→ Excerpt provided:
-------------------------

Asked if there had been "any discussion at all about alcohol use as a cause of the accident" at the scene or during the ambulance ride, Long responded:

I don't think so. When we were able to calm [Billingham] down he was able to tell us that he had a medical history of seizures. So we were wondering if he had a head injury. That could cause you to be confused. . . . I mean it wasn't even an overwhelming smell so something like in the air.

 

Long reported that Billingham did not volunteer any information as to whether he had been drinking.

According to Lamkin, Billingham "was very upset and concerned about the other vehicle and if he had hurt anybody," and was "repeatedly concerned about his job." He "was concerned that somebody was hurt and that he may have screwed up." Lamkin said he told Billingham "on several occasions that 'everything's going to be okay.' And he's like 'no it's not, this is my job.'" Lamkin thought Billingham's concern for his job might have been connected to the smell of alcohol, but said also "[m]aybe he made a careless move and that's what he was remorseful about. I don't know." At the hospital Lamkin observed that Billingham "was still very upset about the whole incident and he was still asking about the other people. He thought that I was lying to him when I told him the other people were okay."

According to Somers, Billingham "repeated a few times that his career was over. He repeated a few times 'what happened?' And then when we told him what happened he always asked the same question, 'was anybody hurt?'" She assumed his concerns about his career "had to do with the fact of getting in a multi-vehicle accident." She also thought his repetitive questions could be related to a possible head injury.

Lutz recounted that Billingham "appeared to be upset as to what had happened," asked several times about the other patient's injuries, said "he had apparently 'messed up,'" and "was concerned about his job." Lutz stated that, in the ambulance, Billingham "asked several times again about the patient from the other vehicle, and he made several other statements about his job being involved."

Long similarly observed that Billingham "was very upset. He was very repetitive. He kept saying things like 'I fucked up,' 'I messed up my job,' 'I'm screwed,' 'did I kill somebody,'" and "'I screwed up,' . . . 'oh, my God,' 'what a mess.'"

-------------------------

→ Record set:
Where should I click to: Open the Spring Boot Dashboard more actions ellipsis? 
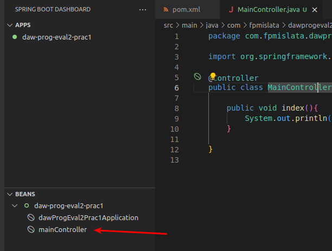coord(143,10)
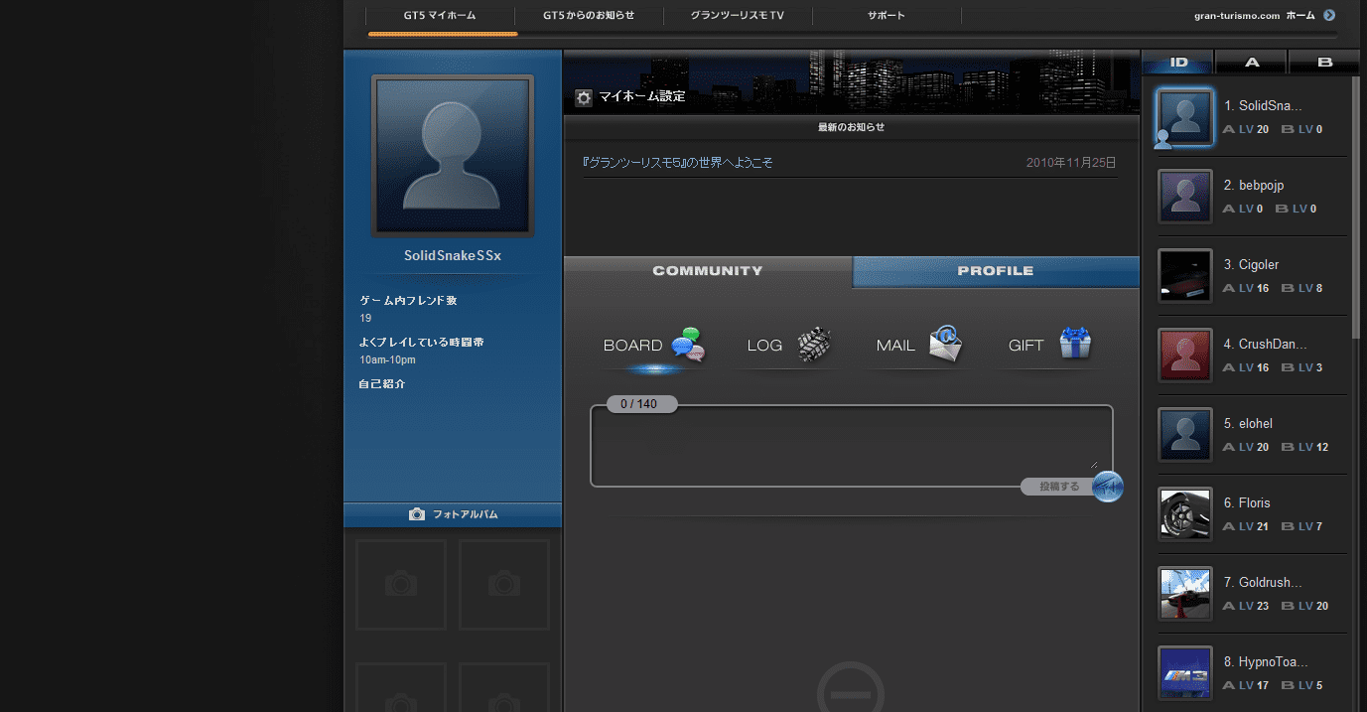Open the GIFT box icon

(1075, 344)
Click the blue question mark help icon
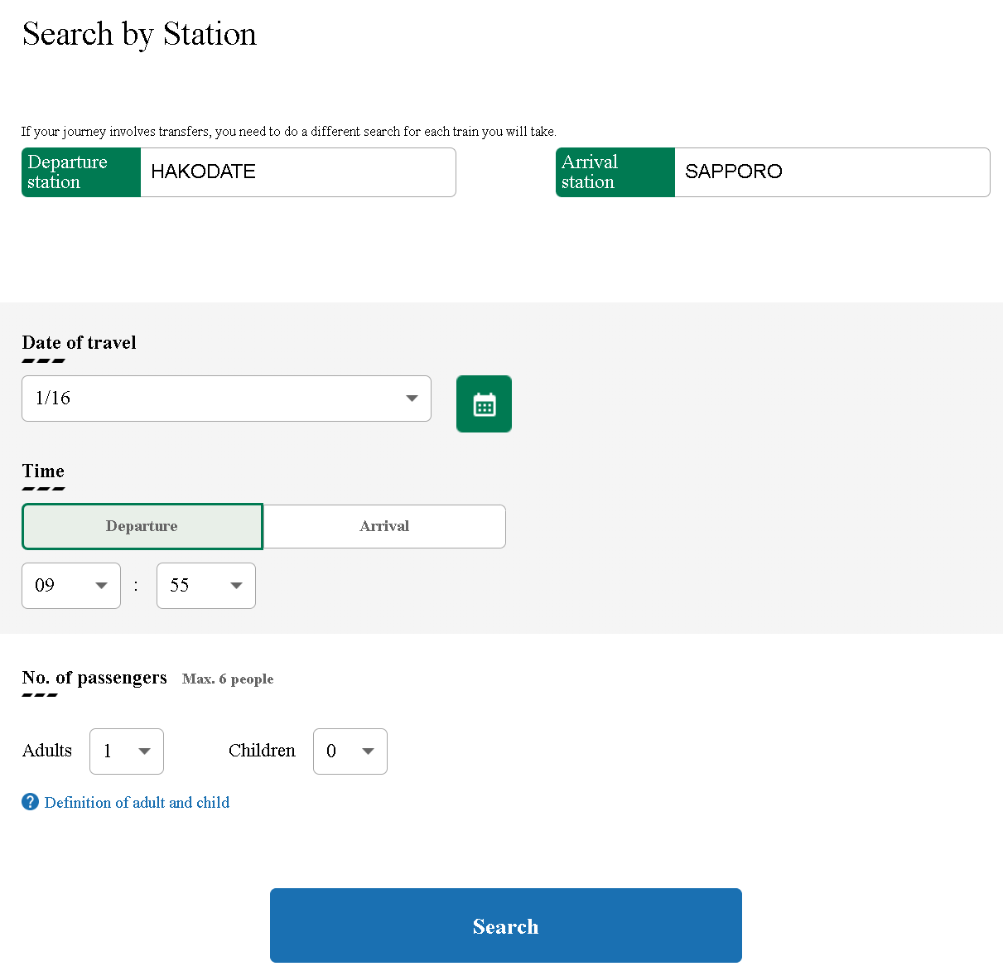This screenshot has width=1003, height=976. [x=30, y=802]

-------------------------

→ Your instructions: Copy the accident excerpt starting at "I don't think" and ending at "had been drinking.", renaming "Billingham" as "the driver" everywhere it appears.

→ Result below:
I don't think so. When we were able to calm [the driver] down he was able to tell us that he had a medical history of seizures. So we were wondering if he had a head injury. That could cause you to be confused. . . . I mean it wasn't even an overwhelming smell so something like in the air.

 

Long reported that the driver did not volunteer any information as to whether he had been drinking.